▶ _Text passage_
┌──

Re QD (2019) EWCOP 56

Habitual residence

QD, who had dementia, was living in Spain with his second wife when adult children from his first marriage flew him to England by stealth. The children unsuccessfully argued that: (a) he was now habitually resident in England, so the MCA applied in the usual way; (b) removal was justified under the common law doctrine of necessity; (c) jurisdiction was established on grounds of urgency; (d) even if QD were habitually resident in Spain, orders could be made under the inherent jurisdiction. The judge therefore made a protective measures order under sch 3 MCA 2005 pending a determination by the national authorities in Spain on what should happen next.

Re QD (No.2) (2020) EWCOP 14

Habitual residence

A legal deadlock had arisen: (a) the English court did not have primary jurisdiction, as QD was habitually resident in Spain; (b) the Spanish court would not exercise its jurisdiction unless QD were in Spain; (c) there was no obligation to return QD there. The coronavirus travel bans meant an "urgent" decision under MCA 2005 sch 3 that he be returned could not be made, so the decision was adjourned for 3-4 months.

Re RD (Deprivation or Restriction of Liberty) (2018) EWFC 47

"The court is concerned in this application with the circumstances of RD. She is 14½ years old. She is currently the subject of an application for a care order under Part IV Children Act 1989, and is in the interim care of Northumberland County Council. ... RD has been placed by the Local Authority at a residential placement in Scotland, which I shall call Lennox House. ... The issue for my determination is whether the regime which applies to RD at Lennox House deprives her of her liberty in such a way as to engage her Article 5 ECHR rights. ... The implications of my determination are not insignificant. If I were to find as a fact that RD is deprived of her liberty in Article 5 terms, I would feel obliged to adjourn the Part IV proceedings, and would propose that the Local Authority present a petition to the nobile officium of the Court of Session seeking authorisation of that Court for RD's deprivation of liberty ... If I find that she is not deprived of her liberty, then there would be little impediment to my concluding the Part IV proceedings in this jurisdiction."

Sunderland City Council v AS (2020) EWCOP 13

Capacity - DOL

(1) The court decided that a CTO patient lacked capacity in all relevant areas (litigation, residence, care and contact). When giving oral evidence the jointly-instructed psychologist changed her mind on: litigation capacity (initially she thought AS had litigation capacity while not having subject matter capacity), residence (she placed insufficient weight on 'structure and routine', which is an integral part of the information relevant to a decision on residence in supported as opposed to independent living), and fluctuating capacity. The judge noted with approval the approach in NICE guidance on "Decision-making and mental capacity" to people with executive dysfunction. (2) The court authorised the deprivation of liberty (there was a high level of supervision throughout the day and night, in the accommodation and community).

└──

▶ _Supplied data_
┌──

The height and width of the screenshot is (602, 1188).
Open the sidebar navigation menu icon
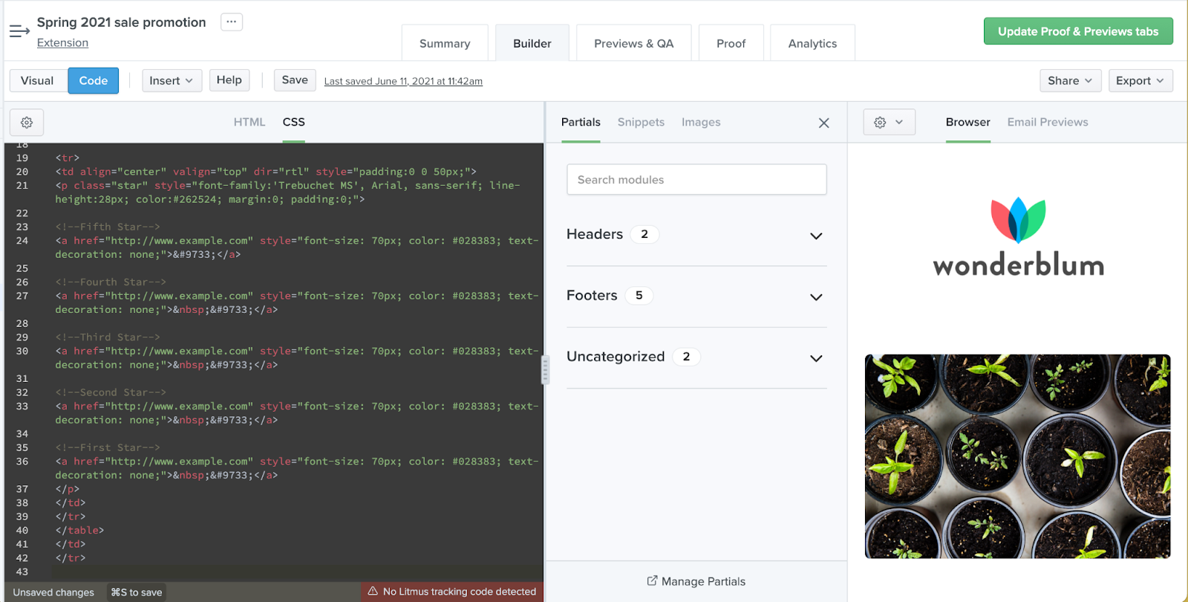tap(19, 31)
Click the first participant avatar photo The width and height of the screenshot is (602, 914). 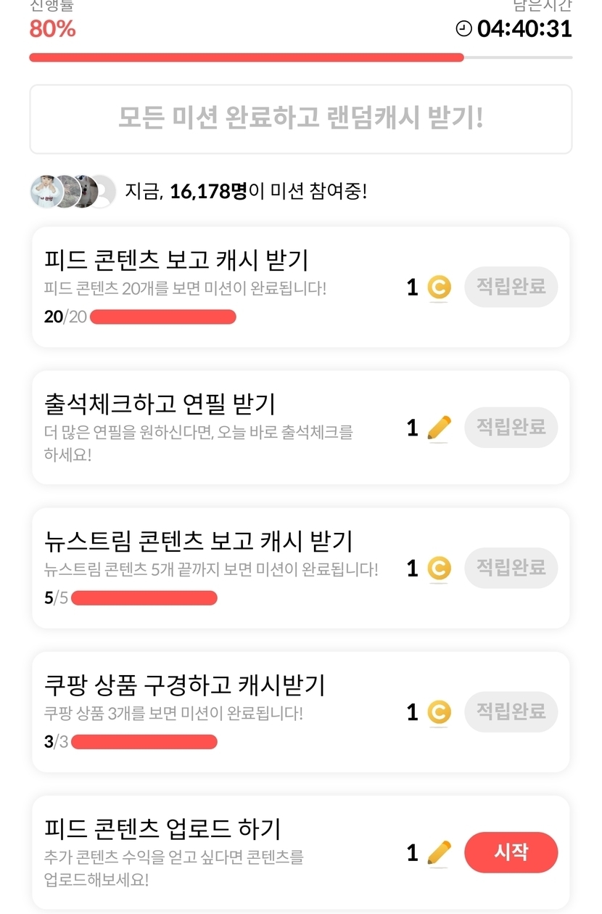click(45, 192)
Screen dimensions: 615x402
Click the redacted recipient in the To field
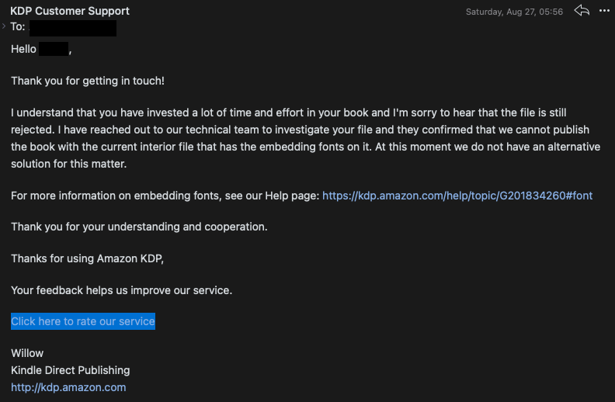(x=78, y=28)
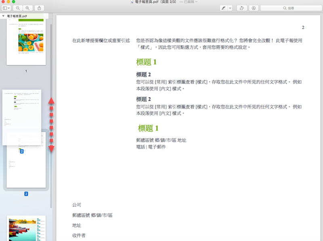Image resolution: width=323 pixels, height=241 pixels.
Task: Open the highlight color dropdown arrow
Action: pos(230,8)
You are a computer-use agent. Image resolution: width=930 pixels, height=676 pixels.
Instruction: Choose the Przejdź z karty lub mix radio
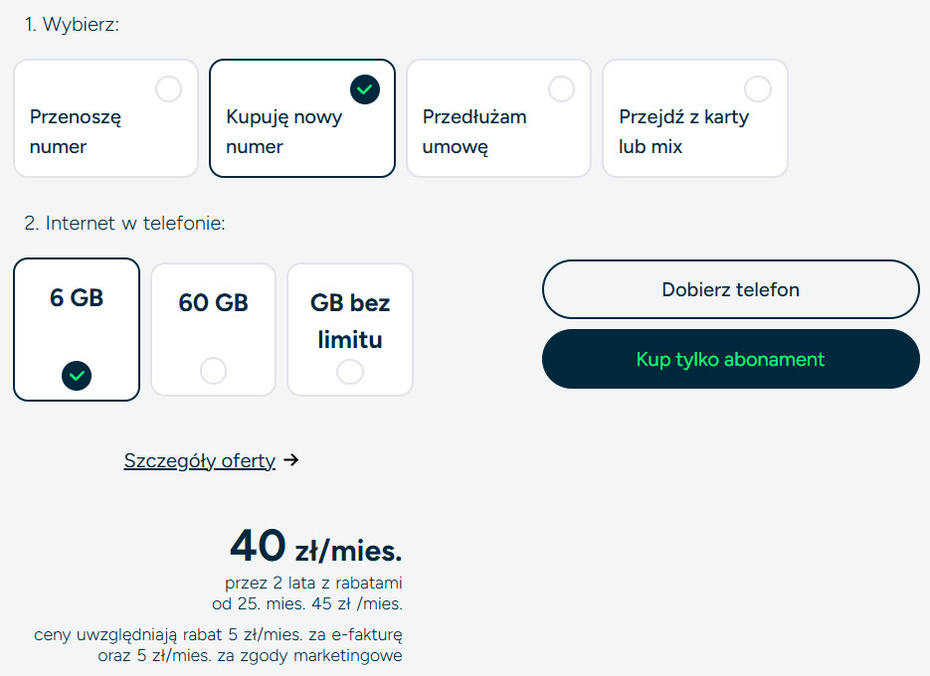pyautogui.click(x=758, y=89)
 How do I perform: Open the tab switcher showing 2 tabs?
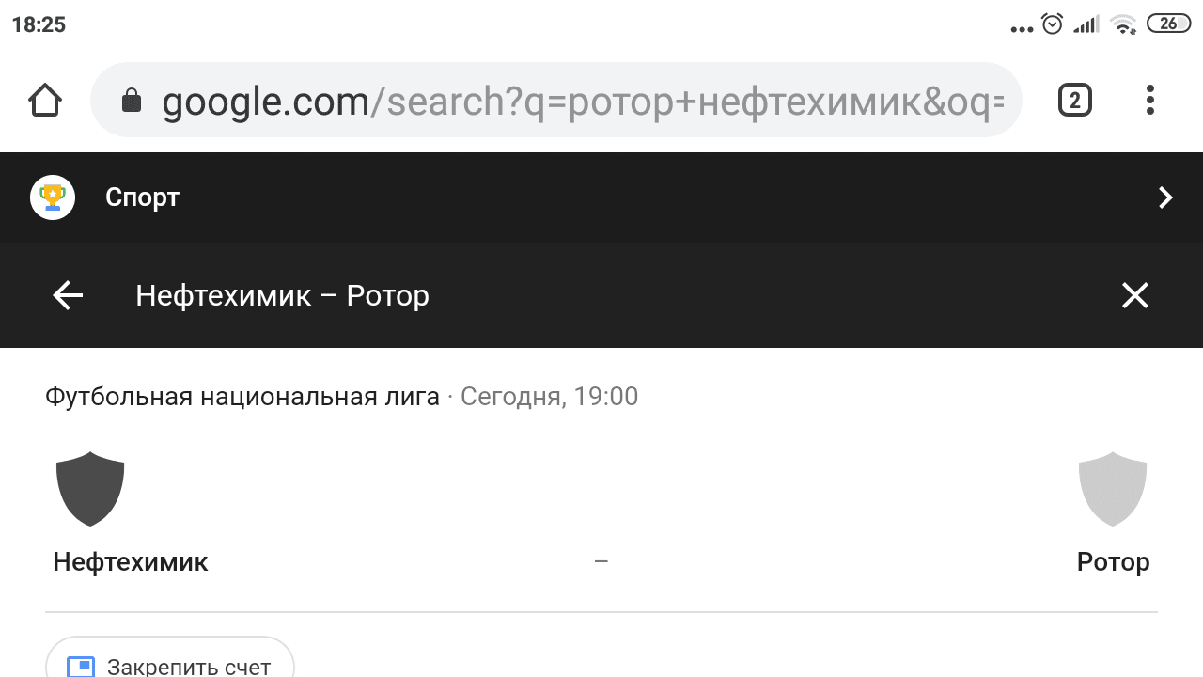[1075, 100]
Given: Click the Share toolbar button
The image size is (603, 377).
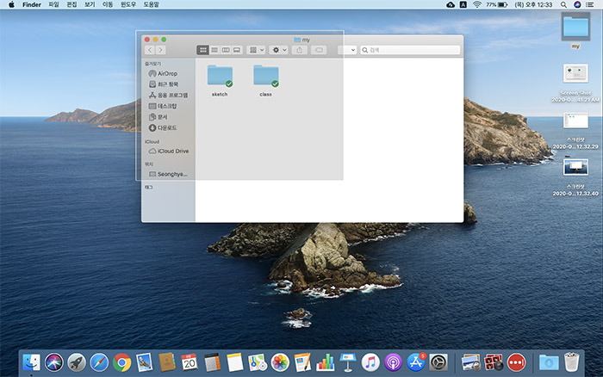Looking at the screenshot, I should tap(299, 50).
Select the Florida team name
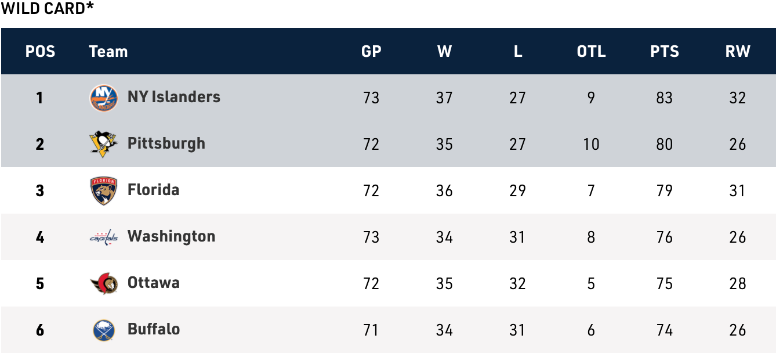The image size is (776, 353). (x=153, y=190)
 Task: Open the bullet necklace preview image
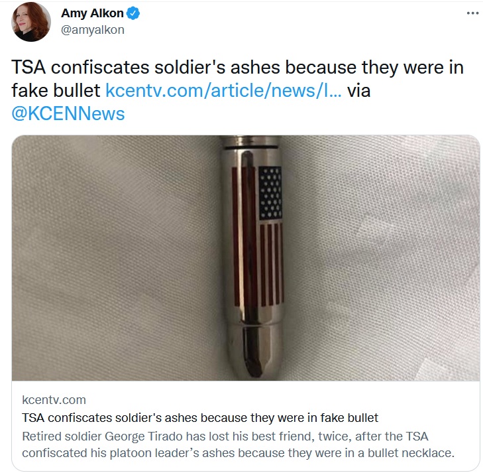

└──

▶ _Task description_
Repeat the part of the case summaries that starts at the words "Capacity - DOL" and ends after the words "accommodation and community).". The items have no connection to the case summaries.

▶ _Solution for this problem_
Capacity - DOL

(1) The court decided that a CTO patient lacked capacity in all relevant areas (litigation, residence, care and contact). When giving oral evidence the jointly-instructed psychologist changed her mind on: litigation capacity (initially she thought AS had litigation capacity while not having subject matter capacity), residence (she placed insufficient weight on 'structure and routine', which is an integral part of the information relevant to a decision on residence in supported as opposed to independent living), and fluctuating capacity. The judge noted with approval the approach in NICE guidance on "Decision-making and mental capacity" to people with executive dysfunction. (2) The court authorised the deprivation of liberty (there was a high level of supervision throughout the day and night, in the accommodation and community).